Taxation and Migration by the Super-rich (updated!)
with Arun Advani & Andy Summers, CESifo Working Paper No. 11870, 2025.
We study international migration responses of the super-rich to taxes using UK administrative data and a difference-in-differences design. We exploit a reform that removes access to a tax break on foreign income for foreigners based on their number of years in the UK, allowing us to compare individuals with similar incomes and wealth. The reform reduces the net-of-tax rate of affected taxpayers by 19%. Emigration flows increase significantly in response, but only temporarily. Overall, the number of affected super-rich in the UK decreases by 0.26% for a 1% decline in the net-of-tax rate. Those who remain UK-resident increase reported income and income tax by around 50%, driven by foreign income coming into scope of UK tax, rather than investments being onshored. Emigrants induced to leave by the reform pay substantially less tax, but more than half still report non-zero UK income three years after leaving. By contrast, emigrants unaffected by tax changes retain a much smaller economic and fiscal footprint in the UK.
Award: IIPF Young Economists Award 2023
Other materials: policy brief, video explainer, op-ed in New Statesman and Advantage (CAGE magazine)
Media coverage: BBC, BBC News, BBC Radio 5 Live, BBC The Context, Bloomberg, Fairness Foundation, Financial Times (1), Financial Times (2), Guardian (1), Guardian (2), Guardian (3), Guardian (4), Guardian (5), Independent, New Statesman (1), New Statesman (2), New Statesman (3), Resolution Foundation, SRF, Sun, Tax Notes, Tax Policy Associates, Telegraph, The Times, Washington Post
Saving Responses to Mandatory Pension Plans
Working Paper, 2025.
To boost retirement savings, many countries mandate worker contributions to pension accounts. This paper investigates saving responses to such mandates throughout the entire portfolio, leveraging detailed administrative tax data from Switzerland and a regression discontinuity design. I find that mandatory pension plans have no effect on total savings, with an estimated crowd-out rate of 93%. Decomposing the saving response, I show that workers offset mandatory pension contributions almost one-for-one by reducing private non-retirement savings, primarily in financial assets. Liquidity-constrained workers are less able to decrease their private savings in response to mandatory contributions, implying that the mandate raises their total savings.

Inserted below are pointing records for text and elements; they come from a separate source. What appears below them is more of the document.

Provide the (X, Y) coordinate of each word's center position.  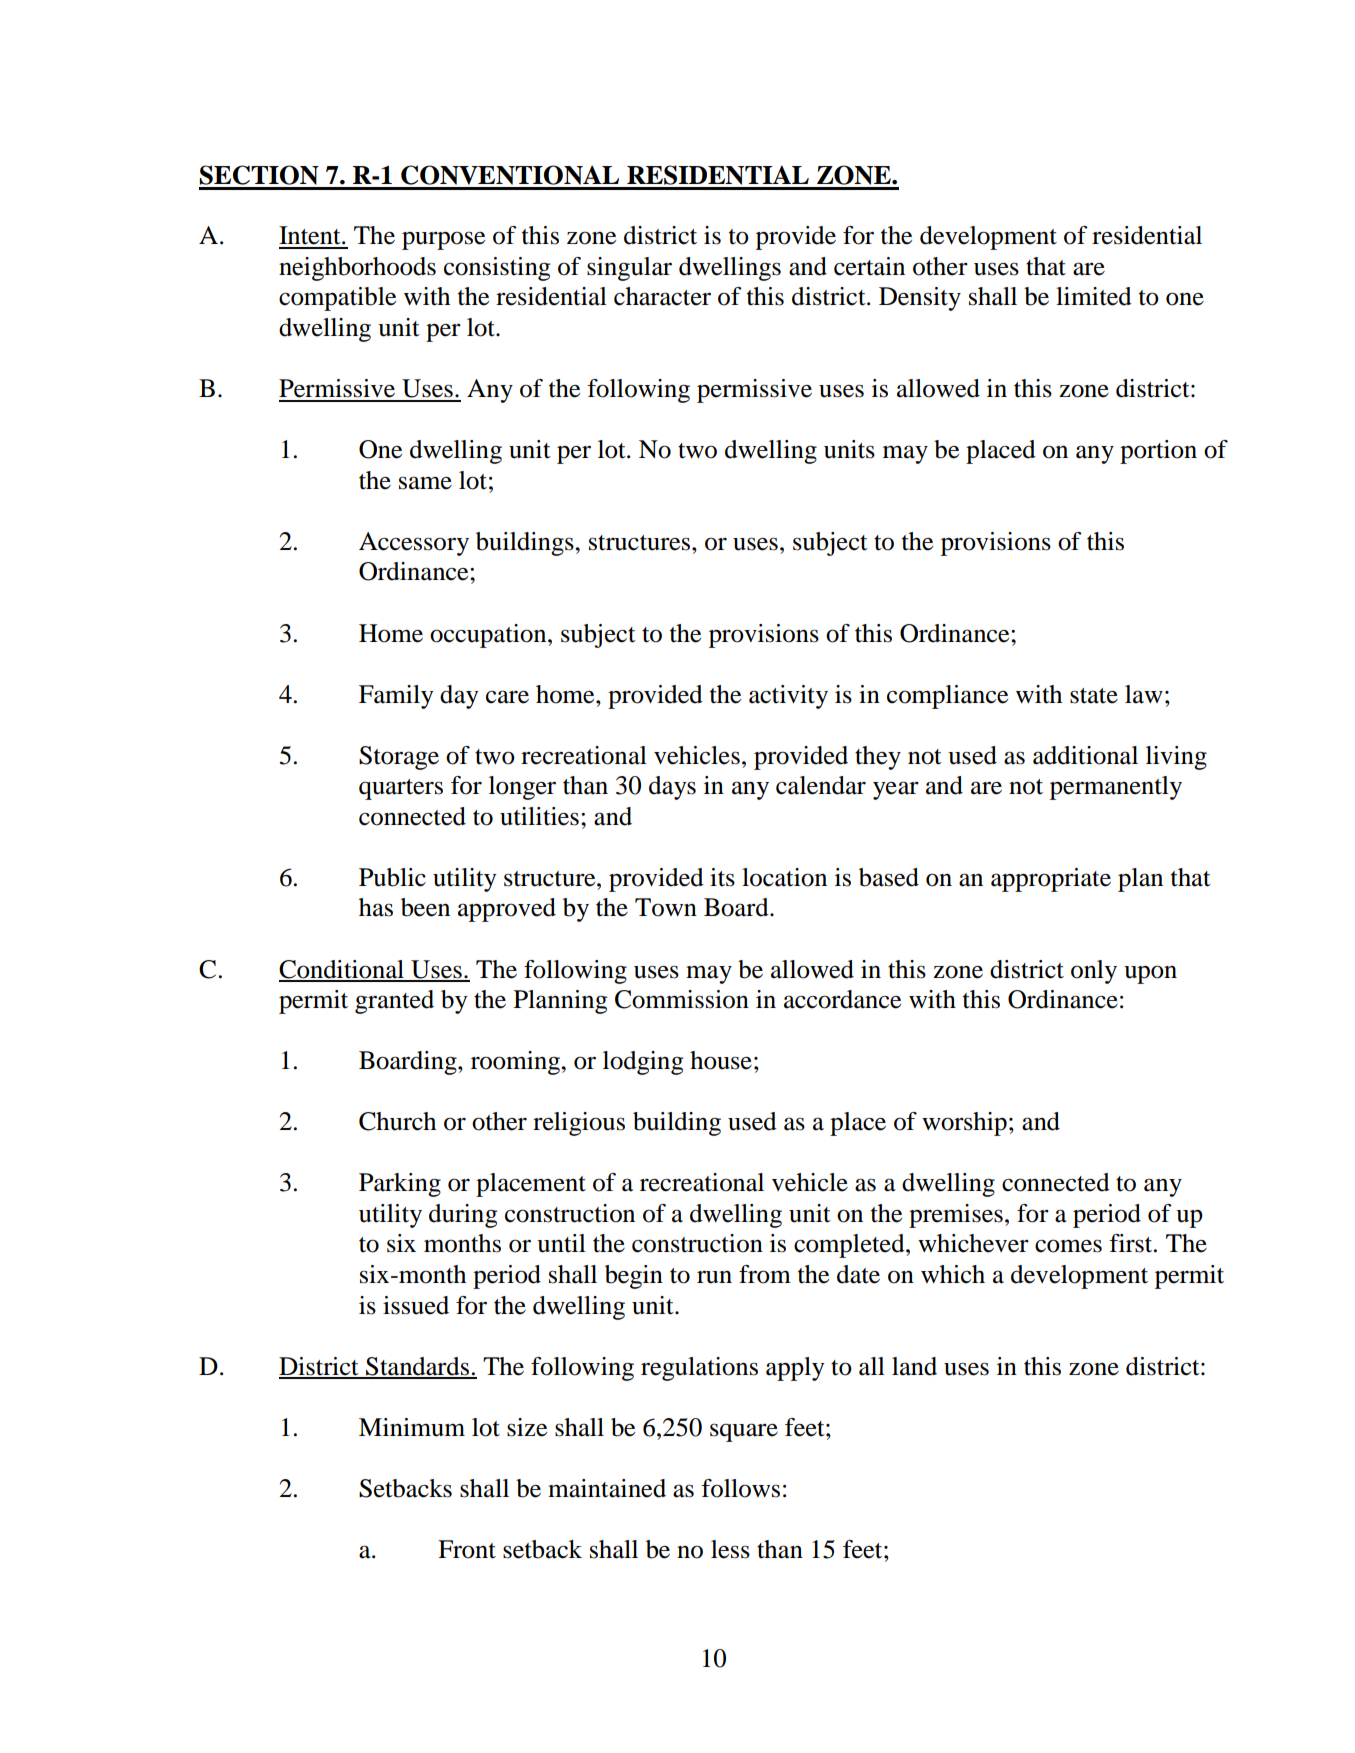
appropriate (1051, 880)
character (662, 296)
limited (1094, 296)
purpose (443, 240)
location (784, 877)
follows (740, 1488)
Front (467, 1549)
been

Supersedes “Behavioral Responses to a Pension Savings Mandate: Quasi-experimental Evidence from Swiss Tax Data”
News: Accepted for presentation at the NBER Summer Institute
The UK’s Global Economic Elite: A Sociological Analysis Using Tax Data
with Arun Advani, Mike Savage & Andy Summers, CAGE Working Paper 570, 2022.
We show the importance of international ties amongst the UK’s global economic elite, by exploiting administrative data derived from tax records. We show how this data can be used to shed light on the kind of transnational dynamics which have long been hypothesised to be of major significance in the UK, but which have previously proved intractable to systematic study. Our work reveals the enduring and distinctive influence of long-term imperial forces, especially to the former ‘white settler’ ex-dominions which have been called the ‘anglosphere’. These are allied to more recent currents associated with European integration and the rise of Asian economic power. Here there are especially strong ties to the ‘old EU-6’ nations of France, Germany, Netherlands, Belgium, Luxembourg, and Italy. The incredible detail and universal coverage of our data means that we can study those at the very top with a level of granularity that would be impossible using traditional survey sources. We find compelling support for the public perception that non-doms are disproportionately highly affluent individuals who can be viewed as a part of a global elite. However, whilst there is some evidence for the stereotype of the global wealthy parking themselves in the UK, this underplays the significance of the working rich. Our analysis also reveals the remarkable concentration of non-doms in central areas of London.
Other materials: policy brief, video explainer, data for the charts
Media coverage: BBC, BBC Newsnight, Bloomberg, Channel 4, Daily Mail, Economist, Everyday Society, Financial Times (1), Financial Times (2), Guardian (1), Guardian (2), Guardian (3), Independent, Indian Express, Mirror, New Statesman, Resolution Foundation, Reuters, Sydney Morning Herald, The Times (1), The Times (2), Washington Post, Les Echos, Frankfurter Allgemeine Zeitung
The Costs of Administering a Wealth Tax
Fiscal Studies, 42 (3-4), 677–697, 2021.
I assess the costs of administering a wealth tax for taxpayers and the tax authority in the UK context, based on evidence from existing UK taxes on wealth and comprehensive wealth taxes that have been imposed in other countries. My central estimate is that a well-designed wealth tax generates costs to taxpayers of 0.1 per cent of taxable wealth and costs to the tax authority of 0.05 per cent of taxable wealth. I discuss how these costs depend on design choices. My findings can inform revenue modelling and help to evaluate the desirability of wealth taxes.